如果这沟对面真有捉生兵的踪迹,天黑之前最好能穿过去。
“周文远。还有没有别的路能绕过去?”
“有一条。往东偏三里,翻过那道山梁,有一条干涸的溪沟能通到山另一面。但——”
“但什么?”
“那道山梁上是个观察了望的好地方。
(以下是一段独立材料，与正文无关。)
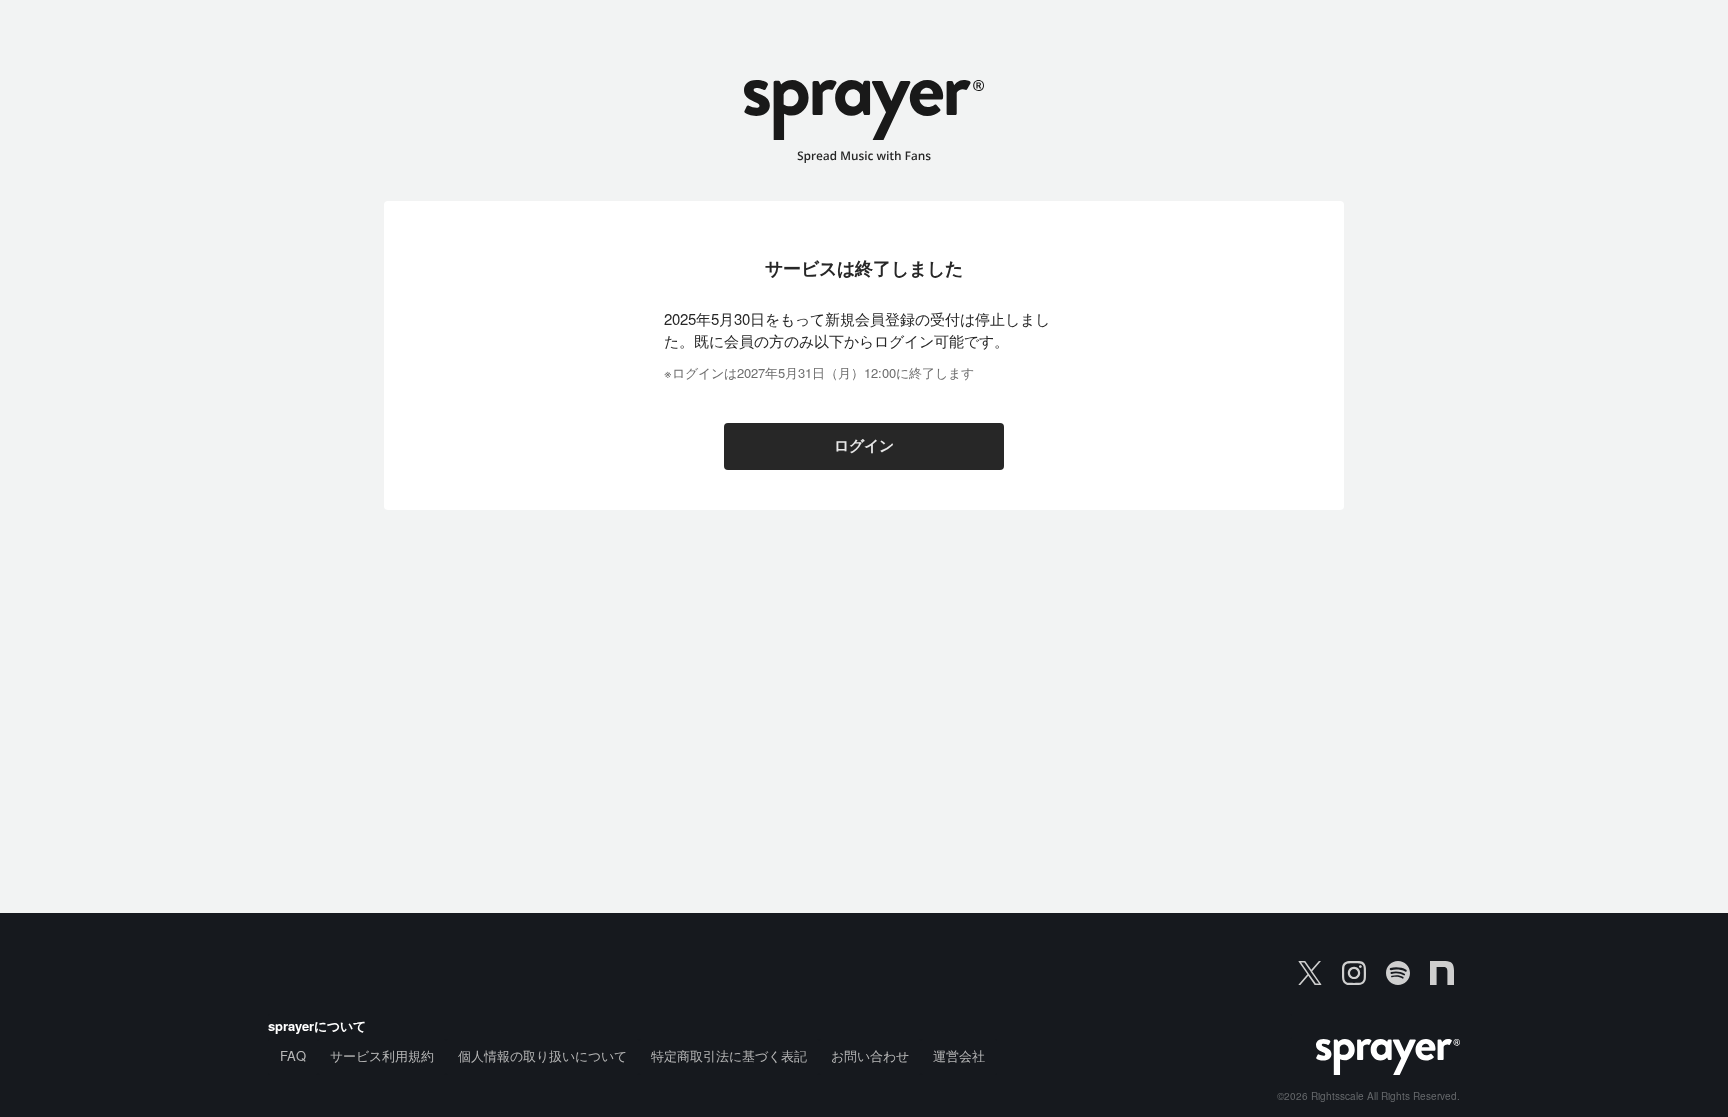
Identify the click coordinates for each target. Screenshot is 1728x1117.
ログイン (864, 446)
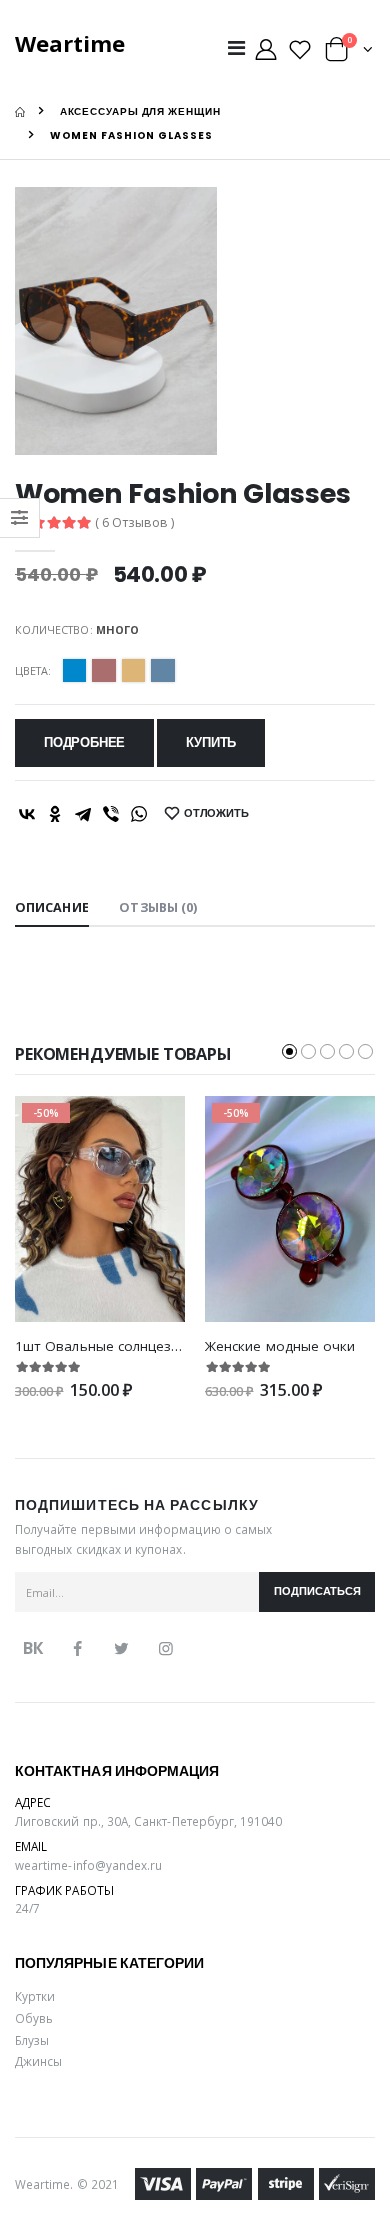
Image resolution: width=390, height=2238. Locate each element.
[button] (349, 53)
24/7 (27, 1908)
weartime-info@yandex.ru (88, 1865)
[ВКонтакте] (27, 814)
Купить (211, 742)
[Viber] (111, 814)
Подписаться (317, 1591)
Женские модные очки (280, 1346)
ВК (33, 1648)
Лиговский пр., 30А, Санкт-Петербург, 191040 (149, 1821)
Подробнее (84, 742)
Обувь (34, 2018)
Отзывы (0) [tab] (158, 907)
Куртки (35, 1996)
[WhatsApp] (139, 814)
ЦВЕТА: (33, 670)
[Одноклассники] (55, 814)
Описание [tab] (52, 907)
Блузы (32, 2040)
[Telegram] (83, 814)
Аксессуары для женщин (140, 111)
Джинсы (38, 2061)
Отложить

如果对面有人在高处,一眼就能看见咱们。”
沈檀转头看了一圈自己的队伍。一个伤兵,一个伤员搀扶着,一个赵老栓,一个不知道底细的秀才。加上他自己,勉强凑出五条命。
他低头看了一眼手里的弓。
没有箭,也是废铁。
“赵老栓。”
“在。”
“你跟我走前面。石大勇扶着刘大柱走中间。周文远,你走最后,注意身后的动静。”
周文远点头:“那脚印——”
“先不管脚印。先翻过去再说。天黑之前必须过了那道山梁。”
山坡上的碎石在脚下咯吱作响,风从北面刮过来,吹得枯草伏地。
翻上山梁的时候,他回头看了一眼来路。
雪地上歪歪扭扭的脚印延伸到远处,山脚下的河湾已经看不见了。
更远处,后金大营的方向只剩一线暗沉沉的灰影。
山梁另外一面的坡更陡,但坡底确实有一条干涸的溪沟,沟底铺满了卵石和枯叶,沿着沟底走,两面都有土坡挡着,视野受限,不容易暴露。
沈檀站在梁顶往下看了几息,忽然半蹲下来。
赵老栓跟着蹲下:“怎么了?”
“下面有人。”
溪沟尽头拐弯的地方,土坡后面的阴影里,确实有动静。
灰扑扑的,几丛枯草后面隐约露出半截马身。
很快更多马匹出现了,七八个人影牵着马沿溪沟走了上来。
“捉生兵。”周文远的声音在后面响起,压得极低,“没错。看打扮,裹着头巾,外面套明人的破袄子。就是他们。”
赵老栓握紧刀柄:“七八个。咱们这点人——”
沈檀没说话,目光在那群人和溪沟两侧的土坡之间转了几个来回。
他看见前面几骑过去了,后面还有两匹驮着鼓囊囊的东西,走在最后的是一个裹灰头巾的矮个子。
“幸亏咱们没有跟他们走的是一条线。”
周文远凑过来:“沈把总,他们往东北方向去的,跟咱们的路不重合。只要咱们等他们走远了再下沟——”
“不。跟上他们。”
三个人同时转头看他。
沈檀指了指那群人最后面那两匹驮货的马:“他们驮的东西,弓和箭。我看见了,马背上挂着两副弓、三袋箭。咱们缺的就是这个。”
赵老栓咽了口唾沫:“您要抢捉生兵的东西?”
“先跟着。看他们停在哪过夜。天黑之后动手。”
周文远张了张嘴,想说什么又咽回去了。
石大勇在旁边抖着嗓子插了一句:“沈、沈把总,咱们就这几个人,又没箭——”
“所以要在天黑之后动手。天黑看不见路,他们依赖火把,火把照远不照近。咱们从暗处摸过去。”
沈檀拍了拍石大勇的肩膀:“你扶着刘大柱找个地方藏好。赵老栓跟我。周文远——”
周文远抬头看他。
“你认得路。要是我们没回来,你带石大勇和刘大柱继续往北走,到了锦州把令牌交给总兵府。”